Integrated Gradients [NLP] [Attribution]
Description
Integrated gradients is an attribution method used to explain the predictions of neural networks by quantifying the contribution of each input feature to the model's output. It computes feature attributions by integrating the gradients of the model's output with respect to the input, along a straight path from a baseline to the actual input.
Warning
Keep in mind that gradient-based methods in LLMs can be noisy due to sensitivity to input perturbations, mini-batch variance, and gradient saturation, affecting both training stability and interpretability. In optimization, noise can cause oscillations or suboptimal convergence, while in interpretability, methods such as integrated gradients can produce inconsistent attributions across runs. This instability reduces trust in model insights, especially for similar inputs. Techniques such as gradient smoothing, averaging, and second-order optimization help mitigate noise but add computational overhead, creating a trade-off between efficiency and precision in LLM development.
Example
import torch
from transformers import BertTokenizer, BertForSequenceClassification
import numpy as np
import matplotlib.pyplot as plt
def integrated_gradients(model, tokenizer, text, target_class, steps=50):
input_ids = tokenizer.encode(text, return_tensors="pt")

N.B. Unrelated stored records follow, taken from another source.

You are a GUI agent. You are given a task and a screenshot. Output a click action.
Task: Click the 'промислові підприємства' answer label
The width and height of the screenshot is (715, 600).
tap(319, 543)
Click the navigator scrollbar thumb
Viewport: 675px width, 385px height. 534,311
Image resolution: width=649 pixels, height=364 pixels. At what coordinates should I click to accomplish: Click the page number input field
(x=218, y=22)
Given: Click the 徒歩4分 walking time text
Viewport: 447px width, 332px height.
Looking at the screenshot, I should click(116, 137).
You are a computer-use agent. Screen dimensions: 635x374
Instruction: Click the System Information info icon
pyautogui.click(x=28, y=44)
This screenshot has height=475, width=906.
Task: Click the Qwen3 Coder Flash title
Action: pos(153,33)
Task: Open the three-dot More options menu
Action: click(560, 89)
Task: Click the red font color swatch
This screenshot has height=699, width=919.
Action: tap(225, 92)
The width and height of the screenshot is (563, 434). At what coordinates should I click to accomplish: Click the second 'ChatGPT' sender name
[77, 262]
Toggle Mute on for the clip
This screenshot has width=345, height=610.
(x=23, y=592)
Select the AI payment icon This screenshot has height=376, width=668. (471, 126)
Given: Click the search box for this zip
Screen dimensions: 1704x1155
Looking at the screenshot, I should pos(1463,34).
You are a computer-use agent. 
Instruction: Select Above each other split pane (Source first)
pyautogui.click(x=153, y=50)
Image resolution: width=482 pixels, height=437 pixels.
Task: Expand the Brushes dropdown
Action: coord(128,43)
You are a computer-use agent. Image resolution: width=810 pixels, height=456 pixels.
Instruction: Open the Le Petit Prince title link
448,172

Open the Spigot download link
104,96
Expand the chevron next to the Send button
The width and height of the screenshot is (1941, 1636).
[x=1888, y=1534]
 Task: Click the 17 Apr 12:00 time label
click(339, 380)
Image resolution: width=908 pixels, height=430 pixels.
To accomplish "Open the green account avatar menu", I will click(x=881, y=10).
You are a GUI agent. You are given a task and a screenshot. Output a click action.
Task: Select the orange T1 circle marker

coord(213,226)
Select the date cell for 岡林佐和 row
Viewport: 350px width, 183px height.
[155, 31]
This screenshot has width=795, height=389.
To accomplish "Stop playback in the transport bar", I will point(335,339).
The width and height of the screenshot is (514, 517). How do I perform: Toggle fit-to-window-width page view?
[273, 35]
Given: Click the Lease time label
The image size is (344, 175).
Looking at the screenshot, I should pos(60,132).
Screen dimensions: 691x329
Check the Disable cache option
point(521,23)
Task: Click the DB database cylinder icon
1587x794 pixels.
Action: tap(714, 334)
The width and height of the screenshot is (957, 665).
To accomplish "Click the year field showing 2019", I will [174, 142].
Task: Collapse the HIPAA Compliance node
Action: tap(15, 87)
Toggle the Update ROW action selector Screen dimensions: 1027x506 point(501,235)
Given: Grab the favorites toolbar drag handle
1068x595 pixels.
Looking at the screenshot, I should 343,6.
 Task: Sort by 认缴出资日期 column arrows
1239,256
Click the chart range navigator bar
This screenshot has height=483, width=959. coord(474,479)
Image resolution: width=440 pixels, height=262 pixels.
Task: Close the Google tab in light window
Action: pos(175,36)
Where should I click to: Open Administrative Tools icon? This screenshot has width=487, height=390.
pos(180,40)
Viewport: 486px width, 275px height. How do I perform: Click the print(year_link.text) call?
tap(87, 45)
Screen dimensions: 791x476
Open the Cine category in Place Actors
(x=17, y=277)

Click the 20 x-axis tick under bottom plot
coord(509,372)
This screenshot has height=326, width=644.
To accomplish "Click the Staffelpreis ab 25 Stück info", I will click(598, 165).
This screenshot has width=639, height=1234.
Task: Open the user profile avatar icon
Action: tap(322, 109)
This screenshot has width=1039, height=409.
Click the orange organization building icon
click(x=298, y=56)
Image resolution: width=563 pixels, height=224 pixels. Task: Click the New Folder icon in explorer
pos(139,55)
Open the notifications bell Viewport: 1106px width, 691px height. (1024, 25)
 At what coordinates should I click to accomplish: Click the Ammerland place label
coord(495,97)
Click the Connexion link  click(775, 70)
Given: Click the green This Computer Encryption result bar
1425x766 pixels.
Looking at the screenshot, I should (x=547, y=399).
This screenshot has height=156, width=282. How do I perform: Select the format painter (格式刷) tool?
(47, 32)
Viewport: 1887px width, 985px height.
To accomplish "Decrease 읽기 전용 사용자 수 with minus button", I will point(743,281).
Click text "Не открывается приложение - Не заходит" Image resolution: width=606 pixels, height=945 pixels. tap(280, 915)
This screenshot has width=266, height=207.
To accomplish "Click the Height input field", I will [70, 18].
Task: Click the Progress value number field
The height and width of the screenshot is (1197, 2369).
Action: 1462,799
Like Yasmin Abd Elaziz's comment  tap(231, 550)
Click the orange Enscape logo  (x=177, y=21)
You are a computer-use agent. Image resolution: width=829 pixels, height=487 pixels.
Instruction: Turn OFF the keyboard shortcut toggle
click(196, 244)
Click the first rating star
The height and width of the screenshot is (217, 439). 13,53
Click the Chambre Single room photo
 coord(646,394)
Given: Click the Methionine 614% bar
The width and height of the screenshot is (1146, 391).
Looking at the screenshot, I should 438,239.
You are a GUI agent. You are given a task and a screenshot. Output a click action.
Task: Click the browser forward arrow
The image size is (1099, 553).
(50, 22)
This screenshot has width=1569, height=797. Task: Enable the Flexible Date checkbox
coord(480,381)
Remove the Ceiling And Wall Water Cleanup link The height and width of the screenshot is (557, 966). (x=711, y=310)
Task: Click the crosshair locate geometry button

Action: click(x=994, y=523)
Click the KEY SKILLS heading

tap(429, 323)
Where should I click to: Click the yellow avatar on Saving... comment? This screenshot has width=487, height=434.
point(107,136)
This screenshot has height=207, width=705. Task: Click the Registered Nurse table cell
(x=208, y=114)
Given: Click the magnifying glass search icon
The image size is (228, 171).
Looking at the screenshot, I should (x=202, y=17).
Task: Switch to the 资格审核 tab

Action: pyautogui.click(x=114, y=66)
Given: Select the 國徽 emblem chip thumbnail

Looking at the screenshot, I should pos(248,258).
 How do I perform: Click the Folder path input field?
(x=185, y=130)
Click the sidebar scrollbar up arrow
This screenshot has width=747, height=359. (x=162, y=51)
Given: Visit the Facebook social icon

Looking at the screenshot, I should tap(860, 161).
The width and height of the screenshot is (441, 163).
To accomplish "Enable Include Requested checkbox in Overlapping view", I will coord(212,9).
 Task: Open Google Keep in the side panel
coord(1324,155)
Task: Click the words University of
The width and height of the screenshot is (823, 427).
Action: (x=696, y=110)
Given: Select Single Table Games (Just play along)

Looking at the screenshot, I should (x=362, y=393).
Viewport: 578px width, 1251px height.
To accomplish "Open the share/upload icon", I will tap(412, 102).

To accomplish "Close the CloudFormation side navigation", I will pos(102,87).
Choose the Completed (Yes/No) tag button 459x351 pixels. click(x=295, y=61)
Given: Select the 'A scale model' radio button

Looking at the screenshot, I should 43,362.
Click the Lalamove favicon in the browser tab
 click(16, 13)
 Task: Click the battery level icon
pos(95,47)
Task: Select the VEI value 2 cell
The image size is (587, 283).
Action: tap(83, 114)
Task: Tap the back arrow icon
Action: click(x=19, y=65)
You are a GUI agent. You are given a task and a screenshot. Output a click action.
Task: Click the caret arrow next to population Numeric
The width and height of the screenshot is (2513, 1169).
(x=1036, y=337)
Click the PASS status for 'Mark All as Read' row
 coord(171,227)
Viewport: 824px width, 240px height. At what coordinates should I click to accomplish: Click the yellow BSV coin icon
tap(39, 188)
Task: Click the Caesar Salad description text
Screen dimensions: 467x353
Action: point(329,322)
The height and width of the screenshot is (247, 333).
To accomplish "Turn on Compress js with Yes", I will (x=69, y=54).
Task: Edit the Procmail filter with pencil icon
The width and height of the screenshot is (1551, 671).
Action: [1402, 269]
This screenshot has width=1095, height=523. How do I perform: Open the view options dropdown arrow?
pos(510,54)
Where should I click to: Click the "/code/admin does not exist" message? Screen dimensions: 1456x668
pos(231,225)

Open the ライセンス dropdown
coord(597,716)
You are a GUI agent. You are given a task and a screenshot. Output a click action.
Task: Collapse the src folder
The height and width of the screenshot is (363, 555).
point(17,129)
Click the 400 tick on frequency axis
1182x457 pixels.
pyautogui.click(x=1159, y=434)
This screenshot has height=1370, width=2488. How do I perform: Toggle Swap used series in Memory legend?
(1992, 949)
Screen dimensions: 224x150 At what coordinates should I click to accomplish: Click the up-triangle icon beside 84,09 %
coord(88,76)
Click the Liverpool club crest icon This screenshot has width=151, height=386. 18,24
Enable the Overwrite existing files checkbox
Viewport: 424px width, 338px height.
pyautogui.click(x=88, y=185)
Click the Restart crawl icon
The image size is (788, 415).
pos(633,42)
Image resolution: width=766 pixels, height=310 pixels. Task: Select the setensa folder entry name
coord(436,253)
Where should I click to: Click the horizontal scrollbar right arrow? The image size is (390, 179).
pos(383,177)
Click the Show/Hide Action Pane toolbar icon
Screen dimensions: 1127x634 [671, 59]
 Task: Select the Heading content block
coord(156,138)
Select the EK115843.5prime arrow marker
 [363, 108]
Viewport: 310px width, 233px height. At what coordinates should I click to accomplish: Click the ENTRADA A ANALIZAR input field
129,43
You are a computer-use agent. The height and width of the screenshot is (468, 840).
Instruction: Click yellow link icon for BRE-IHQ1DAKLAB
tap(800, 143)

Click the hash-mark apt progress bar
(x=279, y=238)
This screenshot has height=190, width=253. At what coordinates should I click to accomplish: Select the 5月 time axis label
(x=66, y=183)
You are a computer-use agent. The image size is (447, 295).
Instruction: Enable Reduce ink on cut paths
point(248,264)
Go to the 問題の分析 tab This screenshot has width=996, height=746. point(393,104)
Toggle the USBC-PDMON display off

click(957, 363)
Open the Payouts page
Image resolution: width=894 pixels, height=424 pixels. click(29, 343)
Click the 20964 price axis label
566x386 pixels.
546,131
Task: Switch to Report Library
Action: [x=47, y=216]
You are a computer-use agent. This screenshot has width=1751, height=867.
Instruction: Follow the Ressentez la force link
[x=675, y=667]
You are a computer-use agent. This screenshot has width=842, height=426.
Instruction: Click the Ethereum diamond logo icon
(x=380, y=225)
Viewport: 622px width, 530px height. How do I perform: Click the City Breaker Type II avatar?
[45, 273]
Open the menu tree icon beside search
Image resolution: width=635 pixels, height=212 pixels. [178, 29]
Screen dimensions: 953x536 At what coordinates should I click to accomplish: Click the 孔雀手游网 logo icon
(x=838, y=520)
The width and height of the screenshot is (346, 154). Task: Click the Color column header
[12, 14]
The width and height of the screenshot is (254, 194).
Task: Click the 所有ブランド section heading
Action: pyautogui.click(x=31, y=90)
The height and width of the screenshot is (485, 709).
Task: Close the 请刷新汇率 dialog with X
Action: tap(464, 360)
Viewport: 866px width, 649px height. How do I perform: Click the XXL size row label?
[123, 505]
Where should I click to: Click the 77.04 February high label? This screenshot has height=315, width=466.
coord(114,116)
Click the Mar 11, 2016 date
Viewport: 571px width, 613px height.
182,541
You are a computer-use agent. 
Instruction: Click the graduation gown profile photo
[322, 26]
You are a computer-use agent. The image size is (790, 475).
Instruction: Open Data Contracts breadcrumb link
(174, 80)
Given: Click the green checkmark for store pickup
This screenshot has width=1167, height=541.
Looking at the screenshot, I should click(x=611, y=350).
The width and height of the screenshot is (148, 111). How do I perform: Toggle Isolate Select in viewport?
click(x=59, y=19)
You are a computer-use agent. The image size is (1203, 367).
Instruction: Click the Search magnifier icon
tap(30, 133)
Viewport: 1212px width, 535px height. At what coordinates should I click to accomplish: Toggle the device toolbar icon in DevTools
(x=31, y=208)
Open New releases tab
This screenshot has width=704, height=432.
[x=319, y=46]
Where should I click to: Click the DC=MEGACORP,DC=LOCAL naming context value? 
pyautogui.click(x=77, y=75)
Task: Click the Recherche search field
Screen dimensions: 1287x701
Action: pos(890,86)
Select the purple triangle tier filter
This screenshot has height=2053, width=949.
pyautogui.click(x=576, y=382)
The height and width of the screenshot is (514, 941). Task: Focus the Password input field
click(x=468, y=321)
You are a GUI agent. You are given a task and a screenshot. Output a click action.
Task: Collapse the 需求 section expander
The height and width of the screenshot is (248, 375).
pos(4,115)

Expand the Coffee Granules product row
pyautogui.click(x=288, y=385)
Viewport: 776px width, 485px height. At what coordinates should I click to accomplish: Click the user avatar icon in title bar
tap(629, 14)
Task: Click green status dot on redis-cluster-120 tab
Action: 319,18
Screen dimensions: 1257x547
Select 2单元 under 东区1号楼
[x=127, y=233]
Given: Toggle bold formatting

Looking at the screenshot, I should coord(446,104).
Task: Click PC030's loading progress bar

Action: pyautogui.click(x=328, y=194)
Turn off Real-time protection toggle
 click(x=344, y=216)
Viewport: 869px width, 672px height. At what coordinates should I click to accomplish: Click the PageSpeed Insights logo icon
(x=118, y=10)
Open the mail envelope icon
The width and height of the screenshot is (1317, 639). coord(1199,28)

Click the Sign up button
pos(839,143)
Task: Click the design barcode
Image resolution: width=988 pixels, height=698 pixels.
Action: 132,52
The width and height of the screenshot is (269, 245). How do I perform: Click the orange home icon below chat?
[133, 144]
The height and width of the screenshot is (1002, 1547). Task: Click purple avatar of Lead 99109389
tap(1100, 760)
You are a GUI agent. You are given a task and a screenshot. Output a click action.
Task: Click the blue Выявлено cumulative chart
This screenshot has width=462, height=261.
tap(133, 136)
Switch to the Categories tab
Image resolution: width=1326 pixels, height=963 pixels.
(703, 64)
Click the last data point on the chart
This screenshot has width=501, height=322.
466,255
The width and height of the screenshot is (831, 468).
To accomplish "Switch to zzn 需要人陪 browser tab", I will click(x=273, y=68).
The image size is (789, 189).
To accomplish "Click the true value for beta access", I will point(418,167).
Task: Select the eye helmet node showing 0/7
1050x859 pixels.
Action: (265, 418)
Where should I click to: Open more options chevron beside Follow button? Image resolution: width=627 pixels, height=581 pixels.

baseline_ids = torch.zeros_like(input_ids)
alphas = torch.linspace(0, 1, steps)
delta = input_ids - baseline_ids
accumulated_grads = 0
for alpha in alphas:
interpolated_ids = baseline_ids + alpha * delta
interpolated_ids.requires_grad_()
outputs = model(interpolated_ids)
pred = outputs.logits[:, target_class]
model.zero_grad()
pred.backward()
accumulated_grads += interpolated_ids.grad
attributions = (input_ids - baseline_ids) * accumulated_grads / steps
return attributions.squeeze().detach().numpy()
model_name = "bert-base-uncased"
model = BertForSequenceClassification.from_pretrained(model_name)
tokenizer = BertTokenizer.from_pretrained(model_name)
text = "This movie was fantastic!"
target_class = 1 # Assuming 1 is the positive sentiment class
attributions = integrated_gradients(model, tokenizer, text, target_class)
# Visualize attributions
tokens = tokenizer.convert_ids_to_tokens(tokenizer.encode(text))
plt.figure(figsize=(10, 5))
plt.bar(range(len(tokens)), attributions)
plt.xticks(range(len(tokens)), tokens, rotation=45)
plt.title("Integrated Gradients Attribution")
plt.show()
Info
After defining the model and tokenizer, the code runs the attribution method on an example text and displays the results as a bar plot, where each bar corresponds to a token and its importance for the target prediction.